NS: I think part of our sound and part of our goal is being able to express ourselves but also maintaining that interest and maintaining it like a theater show. Like, you know, maintaining even young audiences that may not understand all the solo-y, improvisational, abstract sounds; give them some anchor, give them some moments that they can latch on to.
‘There’s a reason that the music is seen as America’s classical music, but there’s also a reason that J Dilla found it hip enough to rip.’ — Julian Reid
CB: Where do you see The JuJu Exchange heading? You guys are only one album in, so I imagine there’s plenty of time to grow as artists and record and tour, as you flit between various, other gigs.
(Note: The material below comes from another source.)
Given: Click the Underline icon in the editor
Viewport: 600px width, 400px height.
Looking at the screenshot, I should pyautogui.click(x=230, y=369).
NS: Man, onward and upward is the only way I can describe it. I’m excited to get back in the studio and make another album and we’re gonna tour in 2018 and continue to do these couple shows here and there. We have a big, vinyl release of the album coming out soon, and we’re just gonna keep on keeping on, as they say.
CB: Do you see the group’s sound changing as you keep on keeping on?
NS: Music is always changing. Our sound is always evolving. As musicians, as jazz musicians especially, you’re always searching for that next sound, that next phrasing, that articulation of something better. That’s one thing I love about the tradition of studying jazz — is just the constant, “You can always be better” approach. You can always express yourself clearer, you can always play your instrument better. Music is like that in all genres, obviously, but in jazz it’s really taught, it’s really felt.
JR: I think that the music is going to take us in more imaginative directions. So, if you’ve noticed, throughout the course of my answers and talking about how the band’s culled a line between contemporary and traditional, electronic and acoustic or whatever, simple and complex, there’s actually another line we’re culling, which is presentation: The presentation that comes through jazz music, presently and then the presentation today that comes through pop music. So I’m trying to think, the band’s trying to think: What are visual stimuli that we can bring to a show that people might not think of when they think of a jazz show, when they think of small, in the basement, three cats in the trio and you’re right up on them, seeing them spit and sweat. That’s cool — that’s what I did — that’s raw, intimate, that’s one way of presenting oneself and a lot of jazz artists pitch the register of their music to the key of this kind of raw intimacy.
But then there’s another way to pitch a show — on the other side of the aisle, so to speak — with the pop show where people are seeing it as larger than life. Where they fly in on harnesses, where there are things falling from the ceiling. And that presents music in a completely different way, it wraps the audience up in a completely different way. A promise that the JuJu has made to itself, and its audience, is to find out ways to incorporate people into the world that the JuJu’s making that brings together different elements of these presentations.
NS: When the audience feels the way Julian is talking about, when they feel that they’re a part of the music and they don’t see jazz as this “little club,” and especially young people feel that way, when they feel included in this discussion today, with the range of technology and the accessibility of music, and how easy it is to get things, they’re going to hear us playing and they’re going to want to know “Who’s he really listening to? I want to listen to what’s going on, I want to hear what’s really going on!” They’re going to hear us talking about Clifford Brown and Miles and they’re going to go and check that music out and listen to Bill Evans and listen to the way he plays and be more informed and understand the music and where it’s been.
CB: If jazz is a conversation, they’ll finally be part of it.
NS: And that’s what we consider part of our job. And I’m sure it’s what Robert Glasper considers part of his job, and Kamasi [Washington] and Terrace [Martin] and all these cats. It’s part of our story to bridge that gap now. We’re the generation that has to do it: From the tradition, for the tradition!